Elenco dei dati →
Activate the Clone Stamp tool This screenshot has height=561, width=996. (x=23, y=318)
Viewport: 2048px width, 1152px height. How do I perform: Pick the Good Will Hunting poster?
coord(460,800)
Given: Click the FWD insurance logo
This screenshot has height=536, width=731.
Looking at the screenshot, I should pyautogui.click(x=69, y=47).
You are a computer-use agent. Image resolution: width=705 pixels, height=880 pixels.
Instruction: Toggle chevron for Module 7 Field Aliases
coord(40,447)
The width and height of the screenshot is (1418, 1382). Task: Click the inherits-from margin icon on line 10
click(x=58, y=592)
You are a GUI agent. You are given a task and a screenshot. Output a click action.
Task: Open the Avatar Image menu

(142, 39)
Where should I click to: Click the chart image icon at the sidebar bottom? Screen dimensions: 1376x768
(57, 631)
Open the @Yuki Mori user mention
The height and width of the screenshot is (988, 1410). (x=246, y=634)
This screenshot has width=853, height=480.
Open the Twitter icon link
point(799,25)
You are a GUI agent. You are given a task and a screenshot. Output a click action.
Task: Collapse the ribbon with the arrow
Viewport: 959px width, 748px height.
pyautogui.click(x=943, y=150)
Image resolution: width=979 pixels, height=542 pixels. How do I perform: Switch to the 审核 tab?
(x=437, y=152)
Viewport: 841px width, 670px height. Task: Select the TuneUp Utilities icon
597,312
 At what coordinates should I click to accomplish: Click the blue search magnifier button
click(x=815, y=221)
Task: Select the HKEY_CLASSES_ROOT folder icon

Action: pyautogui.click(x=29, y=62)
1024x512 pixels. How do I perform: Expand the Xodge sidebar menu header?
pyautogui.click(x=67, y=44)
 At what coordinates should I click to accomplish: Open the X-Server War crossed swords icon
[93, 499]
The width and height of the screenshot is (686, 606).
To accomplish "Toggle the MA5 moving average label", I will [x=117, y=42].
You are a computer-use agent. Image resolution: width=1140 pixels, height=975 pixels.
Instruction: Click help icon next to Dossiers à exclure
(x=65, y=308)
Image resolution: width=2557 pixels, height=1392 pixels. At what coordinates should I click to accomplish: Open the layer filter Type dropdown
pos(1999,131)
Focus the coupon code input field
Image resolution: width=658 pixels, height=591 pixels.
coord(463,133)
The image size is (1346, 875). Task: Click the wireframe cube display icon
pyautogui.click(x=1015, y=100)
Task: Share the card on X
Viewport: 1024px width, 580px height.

Esercizio → Per favore, ripeti tali e quali le righe dei record, da quella che contiene "You are a computer-use agent. Image resolution: width=705" fino a quella che contiene "click(x=815, y=221)", entrambe comprese.

Risposta al problema →
You are a computer-use agent. Image resolution: width=705 pixels, height=880 pixels.
Instruction: Toggle chevron for Module 7 Field Aliases
coord(40,447)
The width and height of the screenshot is (1418, 1382). Task: Click the inherits-from margin icon on line 10
click(x=58, y=592)
You are a GUI agent. You are given a task and a screenshot. Output a click action.
Task: Open the Avatar Image menu

(142, 39)
Where should I click to: Click the chart image icon at the sidebar bottom? Screen dimensions: 1376x768
(57, 631)
Open the @Yuki Mori user mention
The height and width of the screenshot is (988, 1410). (x=246, y=634)
This screenshot has width=853, height=480.
Open the Twitter icon link
point(799,25)
You are a GUI agent. You are given a task and a screenshot. Output a click action.
Task: Collapse the ribbon with the arrow
Viewport: 959px width, 748px height.
pyautogui.click(x=943, y=150)
Image resolution: width=979 pixels, height=542 pixels. How do I perform: Switch to the 审核 tab?
(x=437, y=152)
Viewport: 841px width, 670px height. Task: Select the TuneUp Utilities icon
597,312
 At what coordinates should I click to accomplish: Click the blue search magnifier button
click(x=815, y=221)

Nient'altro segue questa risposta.